Fuji X100S - Full Wedding

I felt all the emotions, that they went true. Thank you, your work is wonderful. And the camera is amazing. I am making my interest grow in fuji. Great that you post your wedding work. I pass this to other photographer I know that also do weddings.
 
I did it yesterday. Photographed a full wedding with just the X100S--

http://www.briankraft.com/Blog/fuji-x100s-wedding-photography-colorado/

Gorgeous photos, Brian. Nicely and tastefully done. Thank you for making these available to us. A photo set like this tells me far about a camera's capability than a strict review. I do want to iterate that I think you've done a marvelous job and don't want to take anything away from you when I mention the cameras capabilities. It seems the lens has low contrast (not a bad thing, especially for bw work or for situations with high native contrast- say gorgeous white dresses in just about any setting) though manages quiet a bit of micro-contrast (quite evident in the skin tones). I know the files have processed, which leads me to my question: did you smooth out details in the skin, or does the camera natively render them as such? Of course it's also possible you're subjects had beautiful skin to begin with:)
 
Gorgeous photos, Brian. Nicely and tastefully done. Thank you for making these available to us. A photo set like this tells me far about a camera's capability than a strict review. I do want to iterate that I think you've done a marvelous job and don't want to take anything away from you when I mention the cameras capabilities. It seems the lens has low contrast (not a bad thing, especially for bw work or for situations with high native contrast- say gorgeous white dresses in just about any setting) though manages quiet a bit of micro-contrast (quite evident in the skin tones). I know the files have processed, which leads me to my question: did you smooth out details in the skin, or does the camera natively render them as such? Of course it's also possible you're subjects had beautiful skin to begin with:)

Thank you. I would by no means judge the camera's handling of contrast, micro-contrast, or skin detail by my photos. You should probably look at people posting photos as SOOC to make those types of evaluations.
 
Thank you. I would by no means judge the camera's handling of contrast, micro-contrast, or skin detail by my photos. You should probably look at people posting photos as SOOC to make those types of evaluations.

Oh, I just remembered that I had posted a full-res SOOC jpeg that you can download that was part of a street set I recently posted here- Fuji X100S Street Photography - Brian Kraft Photography You can grab the file from the text section at the beginning of that blog post.
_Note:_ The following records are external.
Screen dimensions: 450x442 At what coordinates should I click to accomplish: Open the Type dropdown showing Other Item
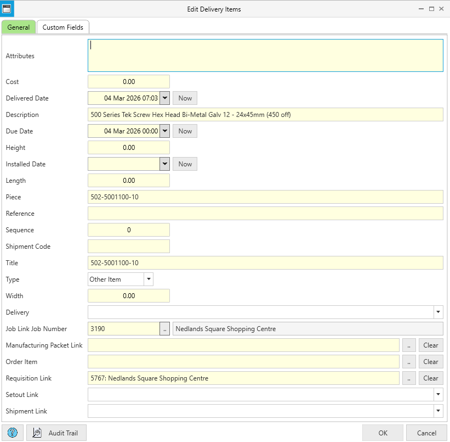click(x=148, y=279)
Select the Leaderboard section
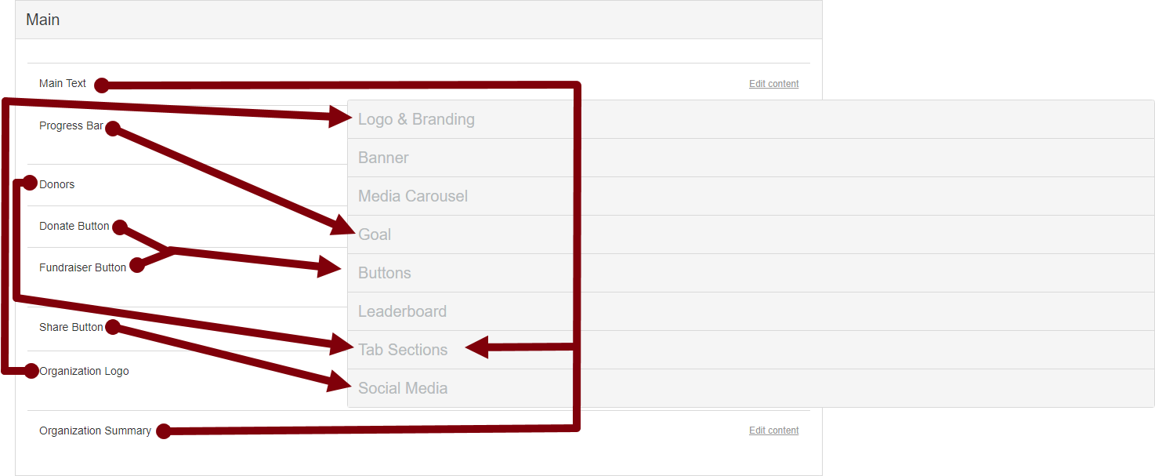 [751, 311]
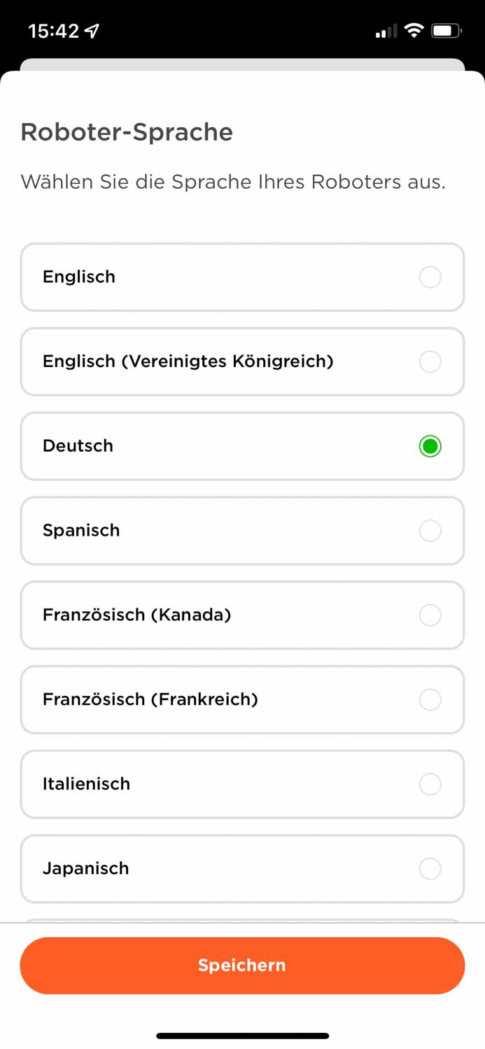485x1049 pixels.
Task: Tap the cellular signal bars icon
Action: (386, 31)
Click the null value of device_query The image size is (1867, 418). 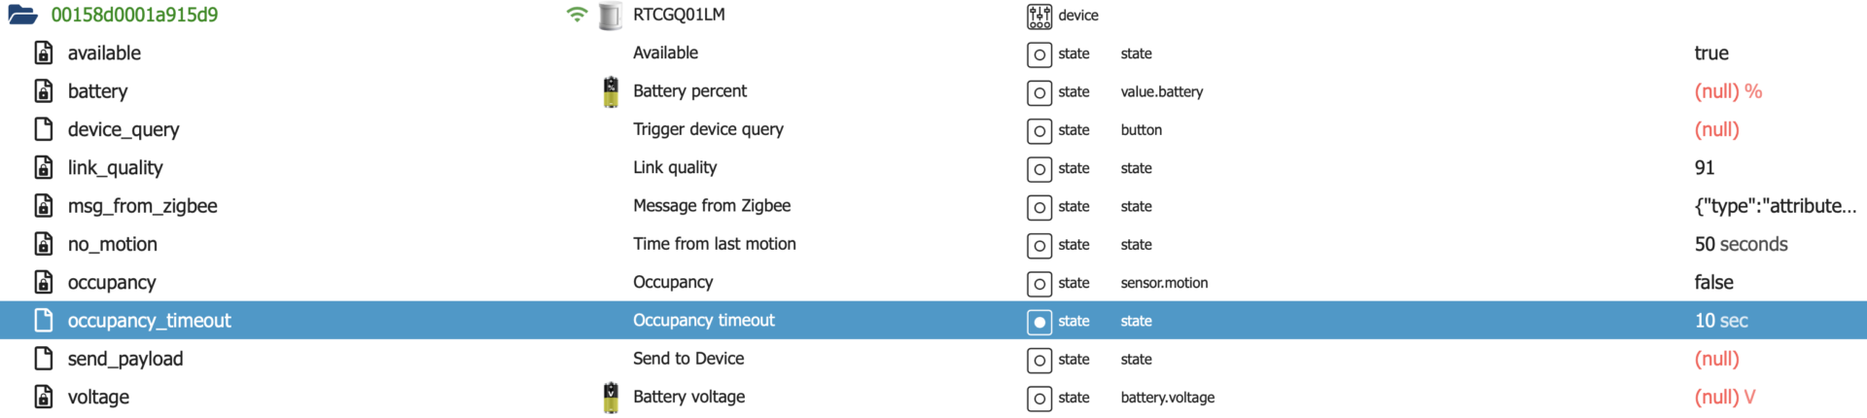[1716, 129]
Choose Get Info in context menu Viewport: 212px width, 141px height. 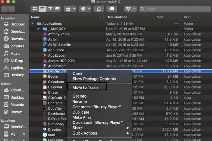[x=80, y=96]
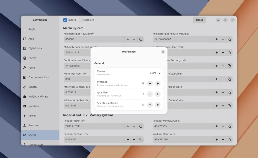Viewport: 258px width, 158px height.
Task: Close the Preferenze dialog
Action: pyautogui.click(x=163, y=52)
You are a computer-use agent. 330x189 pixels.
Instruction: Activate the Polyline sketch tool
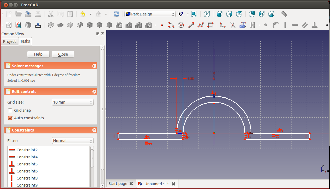coord(201,25)
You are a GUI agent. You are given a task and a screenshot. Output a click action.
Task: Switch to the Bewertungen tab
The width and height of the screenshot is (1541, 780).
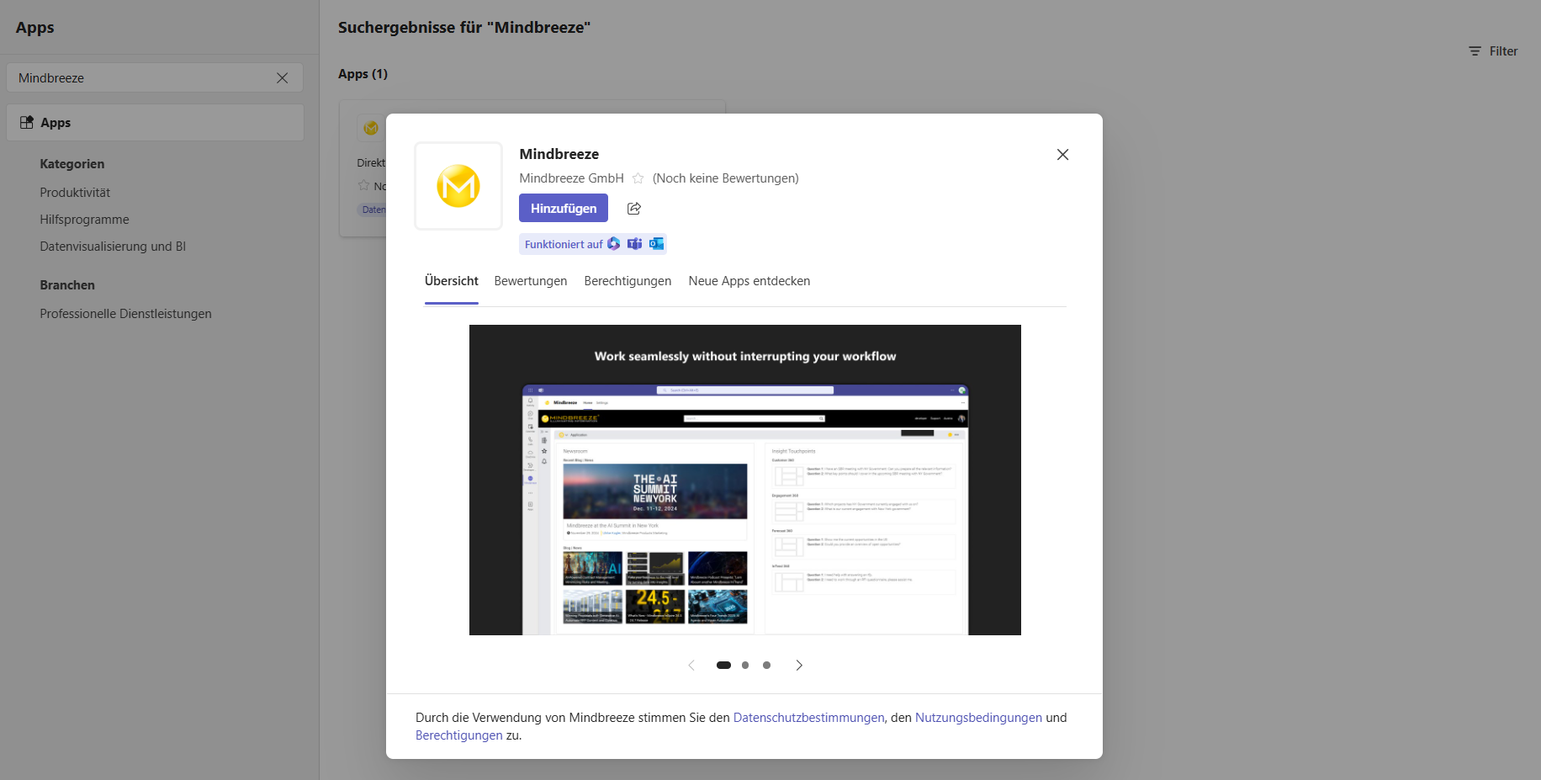point(530,281)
That will give you a much better sense of what kind of skin detail the camera is able to capture (even at ISO 1600!).
 
Wow!?! I snuck a peek on my mobile, and the sharpness is astounding! You can literally count individual pours in his skin! Fuji's decision to have the lens render somewhat softly wide open makes sense. I'm looking forward to seeing this photo on a nice screen and possibly printing it (if you don't object). This camera is the only camera that I'm seriously considering that's not part of my rangefinder system. I'm having a difficult time justifying the purchase. The camera's high ISO (+800) is how I'm rationalizing it.
 
Brian
You're images were the nudge that I needed. I'm waiting for Lumopro to release their next speedlite, after which I'll purchase the X100s.
Thank you for sharing your work. Oh and the file printed extremely well, especially for the high ISO.
 
Brian
You're images were the nudge that I needed. I'm waiting for Lumopro to release their next speedlite, after which I'll purchase the X100s.
Thank you for sharing your work. Oh and the file printed extremely well, especially for the high ISO.

Oh, I just saw this. Glad I could be helpful!